(Task to carry out)
Reproduce the stretch of the listing from the line containing "You are a GUI" through the line containing "(1437, 479)", both lines included. Omit the pictures.

(Supplied data)

★ ★ ★ ★

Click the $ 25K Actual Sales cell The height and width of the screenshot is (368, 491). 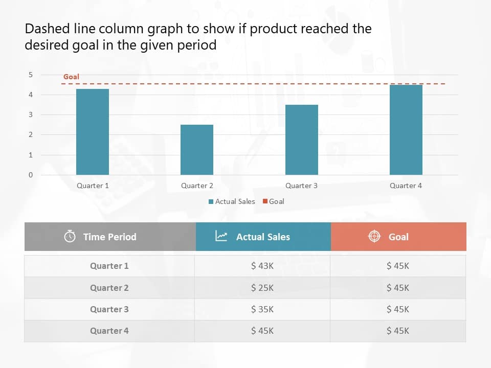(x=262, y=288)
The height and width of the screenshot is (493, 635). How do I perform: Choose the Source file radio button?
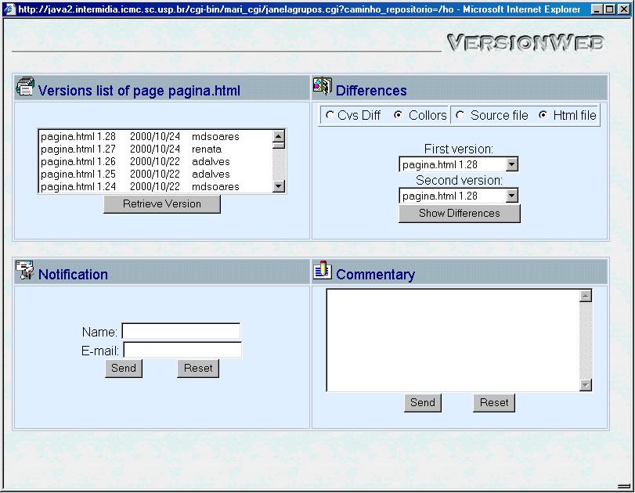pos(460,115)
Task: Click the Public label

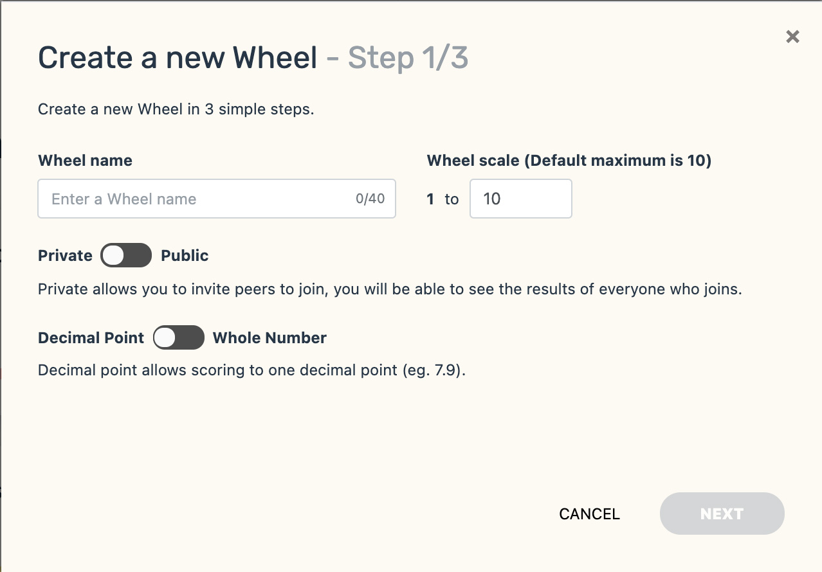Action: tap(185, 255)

★ ★ ★ ★

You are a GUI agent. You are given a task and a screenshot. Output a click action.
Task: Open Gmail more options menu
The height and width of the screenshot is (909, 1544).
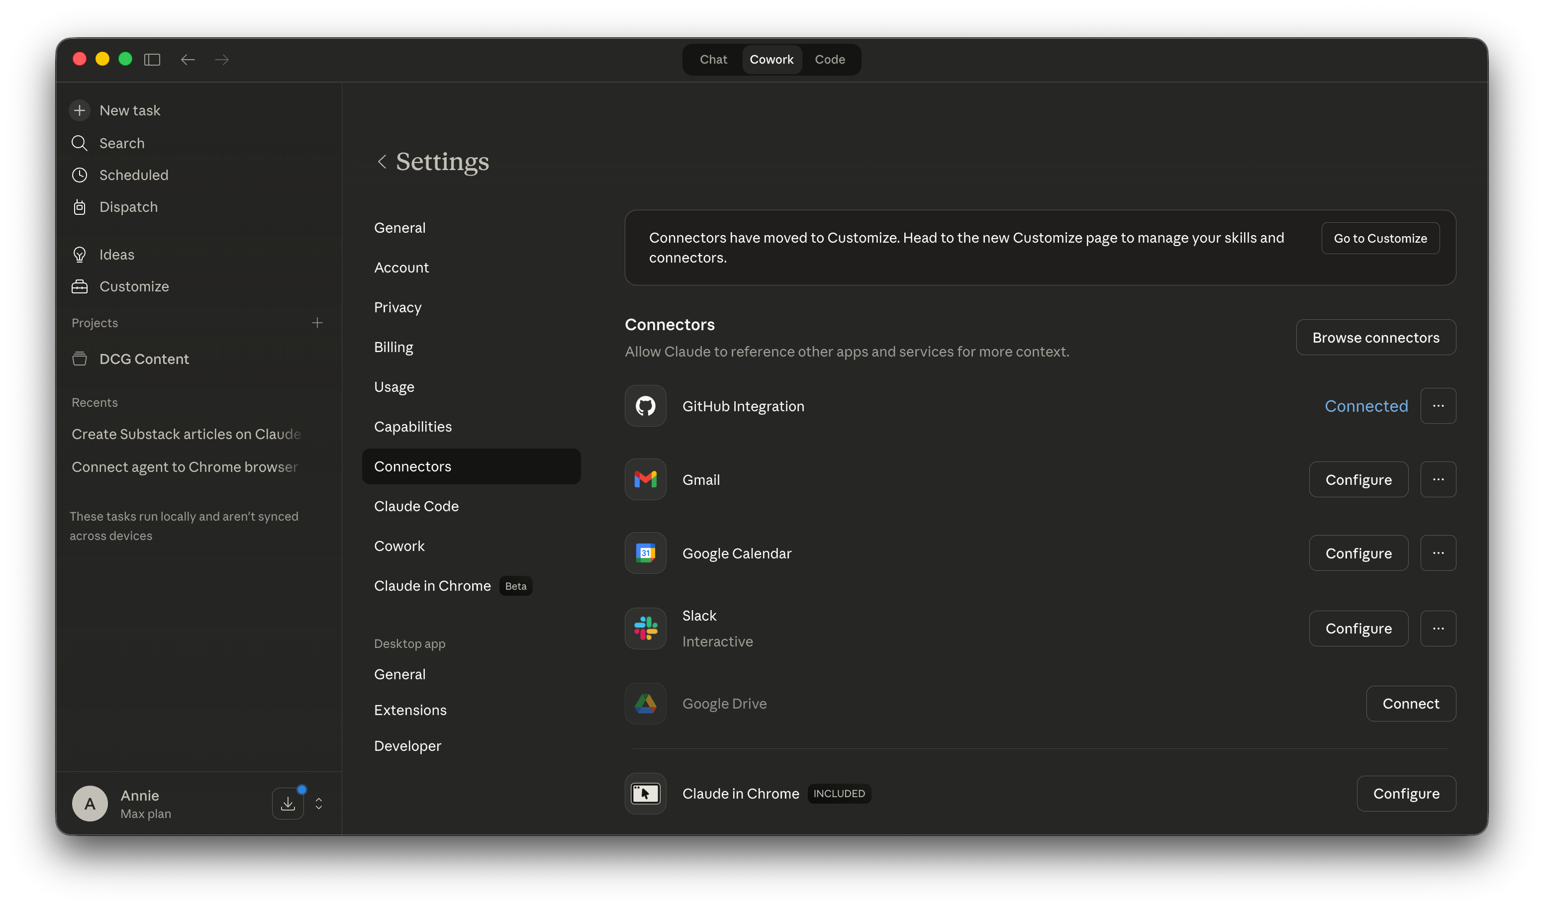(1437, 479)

★ ★ ★ ★

(The reply)
You are a GUI agent. You are given a task and a screenshot. Output a click action.
Task: Open Gmail more options menu
The height and width of the screenshot is (909, 1544).
(1437, 479)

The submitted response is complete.